There are 2 levels of permisson control:

1. view-level:

If a user tries to directly access an unpermitted resource (url), then redirect to a 'unpermitted page' with a message.

2. template-level:

Once a user can access a specific url, he will only see the control buttons and information according to his permissions, which is passed to the template with context variables.

information flow

All permission logic to control Details- and CRUD-templates, is derived from core.permissions_utils.py. The information flow for a http-request via url is as follows:

  1. get the url parameters (eg .../<str:content_owner>/...)
  2. get the objects via SomeModel.objects.get/filter(field=urlParam)
  3. pass the required objects to the permissions_utils(...)
  4. add the received permissions to the View.dispatch(...) method to redirect if a user wants to access an unpermitted page
  5. add the received permissions to the template context to show only the permitted elements (eg. update-button)
Info

(4. and 5. are implemented via Mixins to stay DRY if used on many Views, else the dispatch method is directly added on a specific View.
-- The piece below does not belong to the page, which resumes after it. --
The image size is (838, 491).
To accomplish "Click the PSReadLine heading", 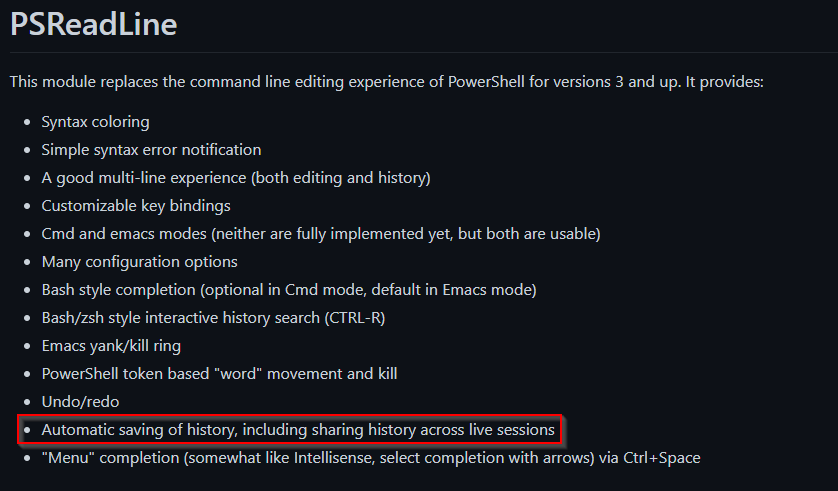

The Mixins can only be used for Views that are connected to specific urls which contain the necessary url-parameters)

querysets

Similiar to the template-level permissions, the queryset gets filtered in on views level.

information flow

Similar to permission flow. The querysets which define the data the user can see get generated using the core.querysets_utils.py. The required SomeMode.objects... are queried using the corresponding url-parameters.